## SOURCE PASSAGE
____

Thursday, January 19, 2006

Corporate and Government Responsibility: empowering citizens with information


Today I went to see a talk at UM sponsored by the Erb Institute for Environmental Justice. The speaker was Ann Rolfes, founder and Executive Director of the Louisiana Bucket Brigade (LABB). Her organization has been helping empower residents bordering refineries to confront their corporate neighbors and demand better compliance and responsibility in their industrial practices.

It was a great talk. Business majors and environmental scientists were there asking great, tough, insightful questions. It was quite inspirational to hear her stories of how her organization allowed average people, with the aid of scientists and community organizers, to collect data and present company shareholders and the legal community with the results. These acts enabled several successful class action law suits, as well as buyouts, chipping away at the lack of accountability resulting from government neglect and short-sighted corporate interest.

Particularly disturbing facts, but certainly not surprising: 1) The established laws of environmental quality are constantly being violated, and yet the EPA and DEQ do nothing to enforce them. 2) Whomever is in charge of making cancer stats available to the public is asleep at the wheel. In fact, it was suggested by other members in the audience, who had worked in Louisiana, that any agencies that collect health data seem to suppress the stats rather than make them public. See this lawsuit, where the Louisiana Tumor Registry was ordered by a judge to release information to a lawyer representing cancer victims (July 6, 2001). Potentially this is a huge public health problem. One can only imagine the cancer rates 5-10 years from now, after the sludge and slime of Katrina's toxic bath.

Rolfes message was that it's up to ordinary people to take control. This means getting citizens involved and participating in their own fate. Hence the bucket. Affected citizens keep logs and take air samples via the EPA-approved bucket. The samples are given over to a lab, and the Bucket Brigade helps citizens to do what ever action they decide with their results: buyouts or legal action or protest, etc. I also like the idea of shareholder activism where interested parties buy stock in Exxon and Shell in order to steer their corporate policies.

____

## LIST OF TASKS
• A. In the post on the Bucket Brigade talk, who is named as the founder of the Louisiana Bucket Brigade?
• B. For each statement, answer yes or no on whether it agrees with the post on the Bucket Brigade talk, and quote the words that decide it. (i) The talk was sponsored by the Erb Institute for Environmental Justice. (ii) Citizens test their own air samples at home. (iii) A judge ordered the Louisiana Tumor Registry to release information.

## COLLECTED DATA
____

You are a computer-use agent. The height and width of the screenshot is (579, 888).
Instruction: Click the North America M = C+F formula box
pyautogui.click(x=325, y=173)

____

## SOLUTION LIST
• A. Ann Rolfes, who is also its Executive Director.

• B.
(i) Yes: "sponsored by the Erb Institute for Environmental Justice"
(ii) No: "The samples are given over to a lab"
(iii) Yes: "the Louisiana Tumor Registry was ordered by a judge to release information to a lawyer representing cancer victims"